* [Work to complete]:
Copy out again, unchanged, the listing below from the line that has "Task: Click the University of Sydney logo" through the line that has "Image resolution: width=693".

* [Data for this task]:
- Opening Delimiter -

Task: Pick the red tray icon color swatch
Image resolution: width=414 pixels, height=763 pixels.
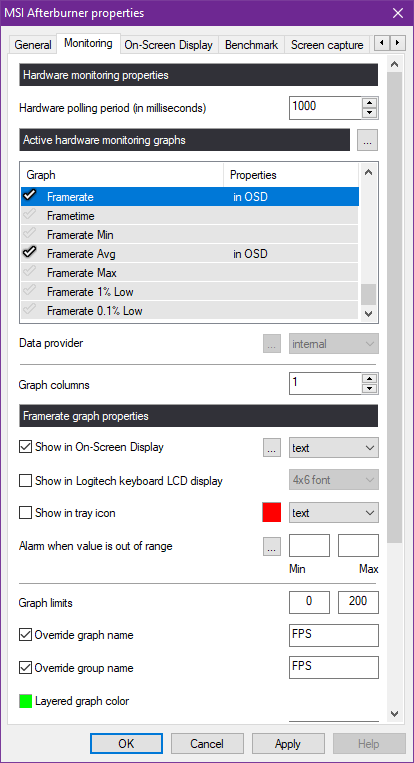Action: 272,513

- Closing Delimiter -
- Opening Delimiter -

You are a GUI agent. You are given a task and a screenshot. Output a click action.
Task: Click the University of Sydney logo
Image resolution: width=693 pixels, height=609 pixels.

- Closing Delimiter -

* [Result for this exercise]:
Task: Click the University of Sydney logo
Image resolution: width=693 pixels, height=609 pixels.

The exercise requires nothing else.